La perimenopausia ,la transición de varios años antes de la menopausia, cuando los niveles hormonales fluctúan salvajemente, se ha convertido en un tema importante en las redes sociales, donde influencers y marcas de bienestar instan a las mujeres a reconocer sus síntomas y buscar tratamiento. Pero según un análisis profundamente escéptico en MIT Technology Review, gran parte de lo que se vende como ciencia de la perimenopausia no resiste el escrutinio.
«No existe tal cosa como una prueba de perimenopausia», dijo Mary Ann Lumsden, expresidenta de la Sociedad Internacional de la Menopausia, a la publicación. «No se pueden interpretar las mediciones hormonales porque cambian demasiado. Y eso es bastante normal».
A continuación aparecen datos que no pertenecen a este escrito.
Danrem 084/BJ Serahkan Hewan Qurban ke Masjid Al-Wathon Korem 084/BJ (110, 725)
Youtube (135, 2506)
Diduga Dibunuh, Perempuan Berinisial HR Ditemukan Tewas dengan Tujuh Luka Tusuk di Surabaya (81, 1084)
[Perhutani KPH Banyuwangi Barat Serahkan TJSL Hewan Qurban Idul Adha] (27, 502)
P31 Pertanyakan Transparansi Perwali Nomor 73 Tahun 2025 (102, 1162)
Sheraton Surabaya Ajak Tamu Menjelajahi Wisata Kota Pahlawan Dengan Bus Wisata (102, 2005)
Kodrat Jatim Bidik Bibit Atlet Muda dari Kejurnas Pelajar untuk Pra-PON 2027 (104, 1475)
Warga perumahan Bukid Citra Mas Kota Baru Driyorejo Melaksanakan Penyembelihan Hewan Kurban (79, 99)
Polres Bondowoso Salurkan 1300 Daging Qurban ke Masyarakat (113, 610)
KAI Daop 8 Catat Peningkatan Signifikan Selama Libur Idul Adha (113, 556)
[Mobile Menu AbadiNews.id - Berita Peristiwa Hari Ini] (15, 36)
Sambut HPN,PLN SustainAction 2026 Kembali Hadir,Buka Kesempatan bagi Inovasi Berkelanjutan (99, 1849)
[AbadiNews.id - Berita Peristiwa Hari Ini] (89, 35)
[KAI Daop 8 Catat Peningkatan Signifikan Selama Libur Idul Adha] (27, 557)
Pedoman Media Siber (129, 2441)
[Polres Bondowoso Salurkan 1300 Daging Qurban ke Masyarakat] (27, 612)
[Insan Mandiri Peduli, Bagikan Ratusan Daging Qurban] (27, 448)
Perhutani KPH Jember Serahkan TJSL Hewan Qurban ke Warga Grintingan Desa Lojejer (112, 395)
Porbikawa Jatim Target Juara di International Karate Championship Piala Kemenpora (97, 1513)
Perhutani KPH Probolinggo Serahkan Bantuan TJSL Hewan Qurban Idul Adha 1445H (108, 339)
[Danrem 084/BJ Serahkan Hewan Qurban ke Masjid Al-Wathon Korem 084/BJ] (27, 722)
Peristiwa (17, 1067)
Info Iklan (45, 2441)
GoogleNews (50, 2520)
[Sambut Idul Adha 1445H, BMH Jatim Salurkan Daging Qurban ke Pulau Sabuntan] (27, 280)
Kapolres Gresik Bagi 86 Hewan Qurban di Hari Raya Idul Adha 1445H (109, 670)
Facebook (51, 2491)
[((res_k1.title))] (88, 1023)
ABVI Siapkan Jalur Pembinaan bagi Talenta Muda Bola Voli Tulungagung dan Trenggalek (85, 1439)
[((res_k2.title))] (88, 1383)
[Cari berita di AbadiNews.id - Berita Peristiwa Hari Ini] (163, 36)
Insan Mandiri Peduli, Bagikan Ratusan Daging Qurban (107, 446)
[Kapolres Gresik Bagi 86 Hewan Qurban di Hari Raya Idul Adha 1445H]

El artículo, escrito por la periodista especializada en salud Jessica Hamzelou, sostiene que la comercialización de la perimenopausia ha superado a la evidencia, creando un mercado de suplementos no regulados, recetas innecesarias y una etiqueta diagnóstica que se aplica de manera demasiado amplia.
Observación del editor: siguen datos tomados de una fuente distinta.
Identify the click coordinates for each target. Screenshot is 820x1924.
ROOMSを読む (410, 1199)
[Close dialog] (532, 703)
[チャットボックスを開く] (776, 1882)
Sin prueba, sin definición, sin diagnóstico claro
La menopausia es sencilla de definir: ocurre un año después del último período menstrual de una persona. La perimenopausia, por el contrario, es un diagnóstico difuso y retrospectivo. Se refiere a los años en que la producción de hormonas ováricas comienza a fluctuar, pero esas fluctuaciones son precisamente lo que hace imposible diagnosticarla con un solo análisis de sangre. Síntomas como los sofocos, las alteraciones del sueño, los cambios de humor y la sequedad vaginal se superponen con la perimenopausia, señala el artículo, pero también se superponen con el estrés, los trastornos tiroideos, la depresión y una docena de otras afecciones.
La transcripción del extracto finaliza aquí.